Knives out for NZRPT manager
Trouble is again brewing amongst unitholders in the New Zealand Rural Property Trust with a number of key advisory groups calling for the manager to be sacked.
Thursday, April 8th 1999, 12:00AM
Trouble is again brewing amongst unitholders in the New Zealand Rural Property Trust with a number of key advisory groups calling for the manager to be sacked.An earlier attempt, orchestrated by a group of unitholders many of whom leased trust farms, failed to remove the manager.
However, two key advisory groups, Money Managers and Equity Research, are now prepared to back plans to sack the manager.
"We would like to see someone else managing the trust," Equity Research managing director Phil Briggs says.
He says the manager has been doing nothing to help unitholders redeem their units and it has been too concerned about losing its management contract which is based on asset size.
"If we don't make some waves we're are going to drown peacefully. Losing money and drowning peacefully isn't my game," he says.
Likewise Money Managers' managing director Doug Somers-Edgar agrees the manager needs to be replaced.
Advisers also appear to be lukewarm to the manager's proposal to close the trust for five years, implement a capital repayment and restructure the management fee structure.

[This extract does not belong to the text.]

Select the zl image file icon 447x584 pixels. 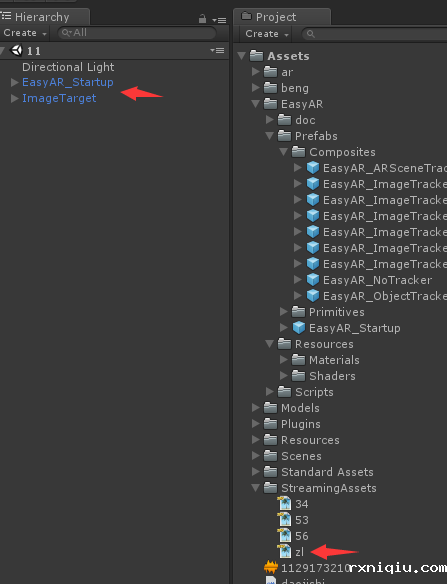285,552
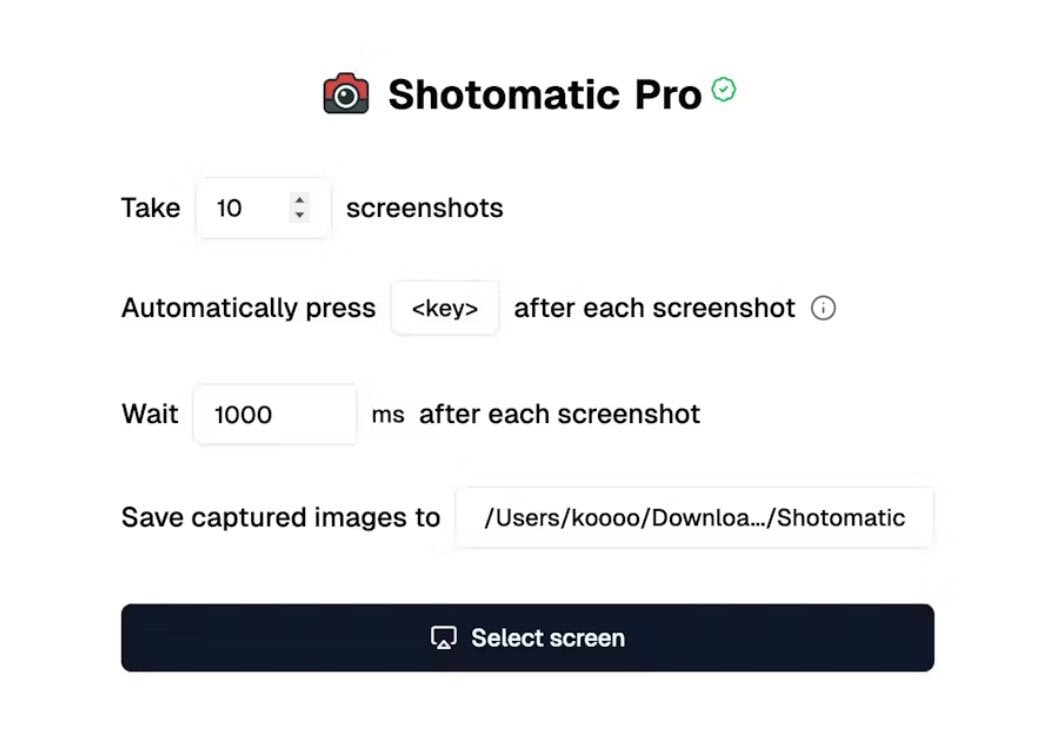
Task: Click the info icon after 'after each screenshot'
Action: point(822,308)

Somers-Edgar says the manager won't be successful in closing the trust, while Briggs says even if they are successful the manager still needs to be replaced.

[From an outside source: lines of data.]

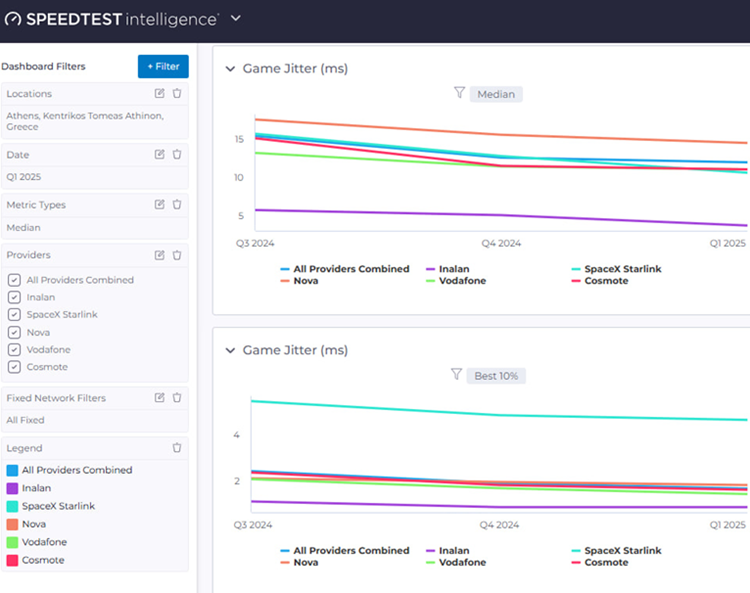Viewport: 750px width, 593px height.
Task: Collapse the second Game Jitter chart panel
Action: [231, 351]
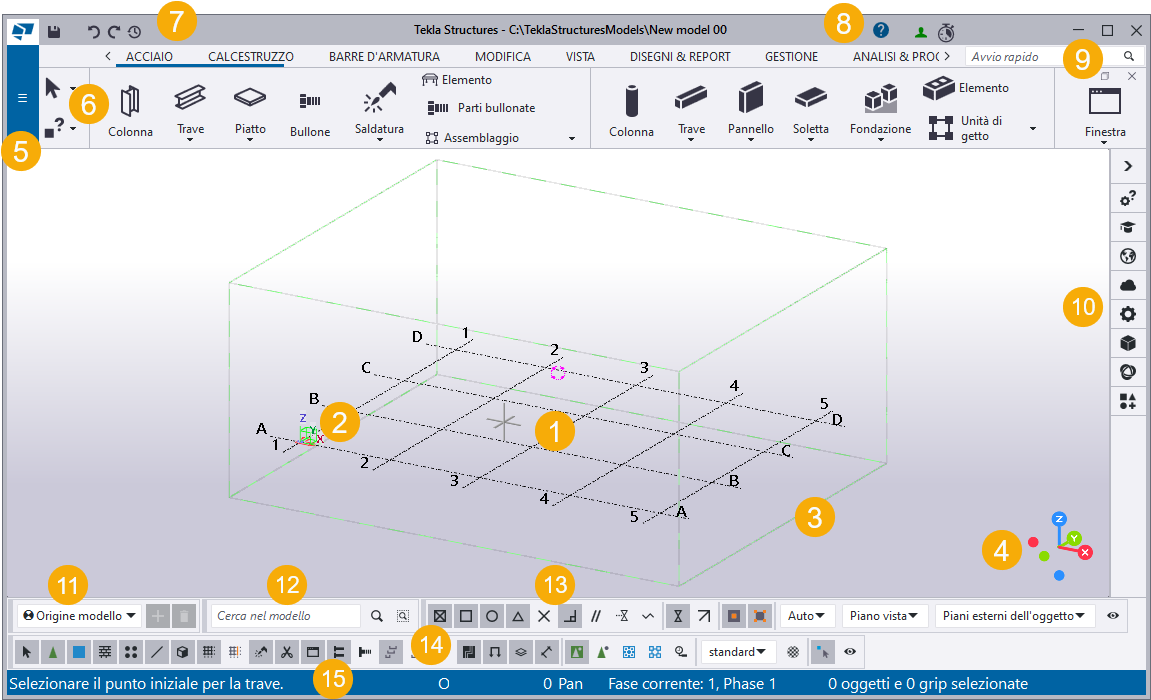Click the Parti bullonate button
The height and width of the screenshot is (700, 1151).
482,108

The trust announced its restructuring plans in November and said it would hold a special meeting in February or March. That meeting has still not been held.
NZRPT chief executive Tim Ryan has not responded to calls from Good Returns.
Meanwhile, Tainui Group Holdings has, through its investment company MDC Investment Holdings Ltd, bought 3 million units in the trust at $1.03 each.
The offer was made to all unitholders on a first come first served basis on March 16, and has now closed. Currently units are trading on the secondary market for about 80 cents, while the net asset backing of units, as at December 31, is $1.21.
MDC chief executive Waari Ward-Holmes says in a letter to NZRPT that it is intent on taking a "strategic long-term holding in the trust".
The offer was made to the 866 unitholders who currently had redemption requests for nearly 13 million units (representing nearly a quarter of the units on issue) with the manager.